(Отрывок документа)
Эта абстрактная государственность, которая не связана ни с каким отдельным народом или племенем, а была, так сказать, употребительна для любого, и была сильной стороной Пруссии. Но она могла также, что следует теперь подчеркнуть, стать и слабостью. Она делала государство почти безгранично способным к растяжению — не только способным к завоеваниям, но и также способным действительно вобрать в себя завоеванных и создать из этого новые сильные стороны. Но она делала это государство для его подданных также неким образом излишним, когда оно единожды не справлялось с чем-либо. Было не только приемлемо, но и во многих смыслах приятно стать подданным Пруссии. Так много порядка, гарантий правосудия и свободы совести не везде можно было найти; это давало также определенную гордость. Но быть пруссаком не было неизбежностью, необходимостью; по природе люди не были пруссаками, как они были французами, англичанами, немцами или же баварцами и саксонцами. Прусское гражданство было более чем любое другое заменяемо, и когда прусское государство над любым населением, не особенно его беспокоя, могло раскинуть свою власть, как походную палатку, то эту палатку можно было и обратно свернуть, да так, что население не воспринимало это в качестве катастрофы. Пруссия не была организмом со способностью к самоизлечению, а скорее чудесно сконструированной государственной машиной; но именно машиной: сломается маховик, и машина остановится. При Фридрихе Вильгельме III, преемнике Фридриха Вильгельма II, маховик вышел из строя и машина остановилась. Да, пару лет казалось, что ничто более не заставит её крутиться.
И все же Пруссия выдержала своё испытание на прочность. Было ли в конце это государство все же несколько иным, чем машина? Или же смогло оно по крайней мере стать немного другим?
Глава 4. Испытание на прочность
Однажды — во время Семилетней войны — Пруссия уже подвергалась испытанию на прочность. Если бы эта война была проиграна, то согласно планов вражеской коалиции она была бы подвергнута разделу, как позже Польша, и история Пруссии закончилась бы.
Через полстолетия после Семилетней войны Пруссии снова угрожала такая судьба, и на этот раз дважды. После проигранной войны 1806 года ее дальнейшее существование было под вопросом; едва только спасшись, она в 1813 году рискнула снова. И в 1813 году также — в патриотических картинах истории этот факт охотно скрывают — существование Пруссии пару месяцев висело на волоске. В этот раз все в конце концов закончилось хорошо. Но Пруссия из своих двух испытаний на прочность вышла измененной: её едва ли можно было узнать.

(Что требуется) Пожалуйста, процитируйте отрывок о Пруссии, начиная со слов «Через полстолетия после» и заканчивая словами «можно было узнать.». Приведённый далее список к этой работе не относится.

(Записанные данные)
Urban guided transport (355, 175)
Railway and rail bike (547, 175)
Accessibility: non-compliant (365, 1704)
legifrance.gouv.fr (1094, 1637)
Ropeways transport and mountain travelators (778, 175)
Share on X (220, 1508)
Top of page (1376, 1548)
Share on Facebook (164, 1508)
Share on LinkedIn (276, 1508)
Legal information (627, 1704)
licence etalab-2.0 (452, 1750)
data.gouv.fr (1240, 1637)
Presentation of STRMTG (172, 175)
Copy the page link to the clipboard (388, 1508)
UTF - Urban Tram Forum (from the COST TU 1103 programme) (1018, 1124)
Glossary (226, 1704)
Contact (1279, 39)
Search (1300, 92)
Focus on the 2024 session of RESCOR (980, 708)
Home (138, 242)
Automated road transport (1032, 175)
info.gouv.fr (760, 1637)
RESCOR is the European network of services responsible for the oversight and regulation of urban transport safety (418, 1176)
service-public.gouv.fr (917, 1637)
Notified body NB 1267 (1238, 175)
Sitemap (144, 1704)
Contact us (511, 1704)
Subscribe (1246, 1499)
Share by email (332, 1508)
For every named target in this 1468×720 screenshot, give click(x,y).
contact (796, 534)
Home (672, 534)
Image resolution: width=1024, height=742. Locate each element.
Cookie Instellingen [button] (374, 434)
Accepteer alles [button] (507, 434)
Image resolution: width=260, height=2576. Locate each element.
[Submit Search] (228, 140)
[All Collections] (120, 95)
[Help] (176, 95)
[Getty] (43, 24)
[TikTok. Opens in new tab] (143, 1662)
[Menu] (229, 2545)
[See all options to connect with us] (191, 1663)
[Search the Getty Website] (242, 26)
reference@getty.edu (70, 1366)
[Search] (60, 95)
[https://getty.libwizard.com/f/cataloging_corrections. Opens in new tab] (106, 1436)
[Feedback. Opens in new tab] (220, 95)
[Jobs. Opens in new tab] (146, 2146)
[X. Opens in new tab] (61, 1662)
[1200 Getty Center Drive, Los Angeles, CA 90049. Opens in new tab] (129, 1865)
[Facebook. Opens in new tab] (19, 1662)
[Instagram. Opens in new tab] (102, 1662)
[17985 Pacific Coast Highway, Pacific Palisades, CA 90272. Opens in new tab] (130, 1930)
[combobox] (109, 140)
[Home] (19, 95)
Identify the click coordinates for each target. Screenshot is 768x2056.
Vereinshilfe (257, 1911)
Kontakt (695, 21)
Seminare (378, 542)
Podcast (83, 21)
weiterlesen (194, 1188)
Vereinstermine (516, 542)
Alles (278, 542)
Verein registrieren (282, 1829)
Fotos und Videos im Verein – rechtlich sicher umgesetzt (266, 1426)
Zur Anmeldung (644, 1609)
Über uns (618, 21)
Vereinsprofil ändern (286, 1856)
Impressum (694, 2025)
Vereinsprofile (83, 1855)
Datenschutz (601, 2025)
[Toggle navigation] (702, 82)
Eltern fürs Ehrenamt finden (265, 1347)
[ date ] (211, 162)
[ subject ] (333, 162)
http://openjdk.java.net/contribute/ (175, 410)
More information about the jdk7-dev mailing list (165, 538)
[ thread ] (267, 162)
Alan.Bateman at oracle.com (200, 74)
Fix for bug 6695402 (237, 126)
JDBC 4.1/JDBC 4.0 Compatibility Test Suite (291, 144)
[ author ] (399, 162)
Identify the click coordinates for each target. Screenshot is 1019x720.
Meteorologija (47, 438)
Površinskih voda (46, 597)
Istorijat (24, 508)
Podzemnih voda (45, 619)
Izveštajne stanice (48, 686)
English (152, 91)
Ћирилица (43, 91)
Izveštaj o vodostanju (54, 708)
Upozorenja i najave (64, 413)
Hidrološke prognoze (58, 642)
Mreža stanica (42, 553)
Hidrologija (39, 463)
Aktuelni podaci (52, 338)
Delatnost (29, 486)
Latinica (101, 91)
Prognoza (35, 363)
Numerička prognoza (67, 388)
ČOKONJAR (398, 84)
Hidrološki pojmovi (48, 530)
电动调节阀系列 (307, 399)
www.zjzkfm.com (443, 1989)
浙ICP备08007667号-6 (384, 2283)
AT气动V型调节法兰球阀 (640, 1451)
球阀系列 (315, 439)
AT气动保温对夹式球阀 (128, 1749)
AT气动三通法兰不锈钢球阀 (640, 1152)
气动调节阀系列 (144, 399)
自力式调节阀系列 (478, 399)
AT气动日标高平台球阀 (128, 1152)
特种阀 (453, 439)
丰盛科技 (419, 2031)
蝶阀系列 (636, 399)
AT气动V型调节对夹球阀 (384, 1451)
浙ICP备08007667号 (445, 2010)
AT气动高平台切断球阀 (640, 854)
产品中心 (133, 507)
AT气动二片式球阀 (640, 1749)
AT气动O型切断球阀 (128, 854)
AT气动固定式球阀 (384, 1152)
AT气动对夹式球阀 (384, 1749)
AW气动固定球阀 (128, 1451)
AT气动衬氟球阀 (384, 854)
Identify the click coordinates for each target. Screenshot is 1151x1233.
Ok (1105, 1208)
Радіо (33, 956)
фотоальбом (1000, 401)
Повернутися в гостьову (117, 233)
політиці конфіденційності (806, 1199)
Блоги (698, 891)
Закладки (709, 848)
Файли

(Место для ответа)
Через полстолетия после Семилетней войны Пруссии снова угрожала такая судьба, и на этот раз дважды. После проигранной войны 1806 года ее дальнейшее существование было под вопросом; едва только спасшись, она в 1813 году рискнула снова. И в 1813 году также — в патриотических картинах истории этот факт охотно скрывают — существование Пруссии пару месяцев висело на волоске. В этот раз все в конце концов закончилось хорошо. Но Пруссия из своих двух испытаний на прочность вышла измененной: её едва ли можно было узнать.